Stored entries
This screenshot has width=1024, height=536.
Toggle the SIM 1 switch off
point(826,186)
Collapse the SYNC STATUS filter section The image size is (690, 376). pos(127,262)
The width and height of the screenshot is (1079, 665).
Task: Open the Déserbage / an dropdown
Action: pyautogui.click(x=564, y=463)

**What to produce**
Taking the entries above, please repeat each one exactly.

**Reply**
This screenshot has width=1024, height=536.
Toggle the SIM 1 switch off
point(826,186)
Collapse the SYNC STATUS filter section The image size is (690, 376). pos(127,262)
The width and height of the screenshot is (1079, 665).
Task: Open the Déserbage / an dropdown
Action: pyautogui.click(x=564, y=463)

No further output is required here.